After calling Beretta USA, they want me to send back my brand new rifle to have a technician look at it. How disappointing. Another suggestion they gave was to try another round. The only other two rounds I *might* even consider would be Hornady Superformance 120g GMX or Federal 120g Vital-Shok Trophy Copper but seeing as I just bought a case of the Barnes LRX after a bunch of research, I'd prefer to just stick with these factory rounds, if possible.
Because I am reluctant to send back my baby before even putting 5 rounds through it, I decided to tinker some more. I cycled the snap cap dozens of times, noticing each time that a new nick in the cartridge rim would appear after each ejection or failed ejection. The more times I cycled it through, the more "worn" the casing became. Finally, it just started ejection smoothly as I would expect with consistent speed, trajectory, angle, etc.

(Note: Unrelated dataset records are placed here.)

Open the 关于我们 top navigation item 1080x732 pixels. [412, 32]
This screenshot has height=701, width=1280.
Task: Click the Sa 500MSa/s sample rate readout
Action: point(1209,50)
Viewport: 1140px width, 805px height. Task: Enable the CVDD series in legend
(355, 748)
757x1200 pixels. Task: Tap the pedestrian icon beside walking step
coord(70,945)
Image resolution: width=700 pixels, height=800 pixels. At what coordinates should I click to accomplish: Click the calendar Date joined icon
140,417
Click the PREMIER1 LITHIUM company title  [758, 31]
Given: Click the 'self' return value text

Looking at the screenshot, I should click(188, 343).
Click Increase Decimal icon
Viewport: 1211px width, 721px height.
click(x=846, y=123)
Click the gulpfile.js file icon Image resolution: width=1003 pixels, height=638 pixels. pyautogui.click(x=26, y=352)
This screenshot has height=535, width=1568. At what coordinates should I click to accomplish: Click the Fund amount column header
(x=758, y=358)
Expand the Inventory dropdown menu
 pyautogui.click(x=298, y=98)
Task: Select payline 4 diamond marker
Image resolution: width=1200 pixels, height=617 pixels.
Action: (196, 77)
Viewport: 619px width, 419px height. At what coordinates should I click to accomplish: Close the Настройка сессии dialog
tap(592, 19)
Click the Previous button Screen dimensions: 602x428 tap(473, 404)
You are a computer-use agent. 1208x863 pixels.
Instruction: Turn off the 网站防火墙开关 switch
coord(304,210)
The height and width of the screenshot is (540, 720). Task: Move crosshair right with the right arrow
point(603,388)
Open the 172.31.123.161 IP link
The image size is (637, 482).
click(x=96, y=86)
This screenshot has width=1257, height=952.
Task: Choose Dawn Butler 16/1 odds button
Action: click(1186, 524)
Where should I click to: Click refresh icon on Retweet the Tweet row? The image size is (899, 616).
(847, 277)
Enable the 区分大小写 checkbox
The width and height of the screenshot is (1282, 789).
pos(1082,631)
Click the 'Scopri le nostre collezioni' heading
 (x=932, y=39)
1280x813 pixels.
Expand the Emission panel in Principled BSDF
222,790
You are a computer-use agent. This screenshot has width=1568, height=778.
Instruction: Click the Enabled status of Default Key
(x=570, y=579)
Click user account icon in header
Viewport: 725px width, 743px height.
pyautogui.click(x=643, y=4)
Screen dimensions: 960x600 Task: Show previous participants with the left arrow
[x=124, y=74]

I decided to go back to the original 4 spent casings and grabbed one. After cycling the snap cap dozens of times and then trying to close the bolt using the Barnes casing - wow, what a difference. There was an incredible amount of resistance, relatively speaking, and it took a good amount of strength to get that bolt down. Pulling back the bolt, sure enough, that casing just "flicked out" at an angle from the ejection port but never properly ejecting. As I did with the snap cap, I started cycling that same casing over and over again. Sometimes I would get a proper ejection but most times not. Sometimes the case would eject only to fall back into the chamber. Sometimes it would spin 180 degrees and land back in the chamber. Other times, I would cycle it hard (because one Beretta tech told me that with Tikkas, you have to cycle it hard like in the field in order to properly eject the casing - what a bunch of bologna).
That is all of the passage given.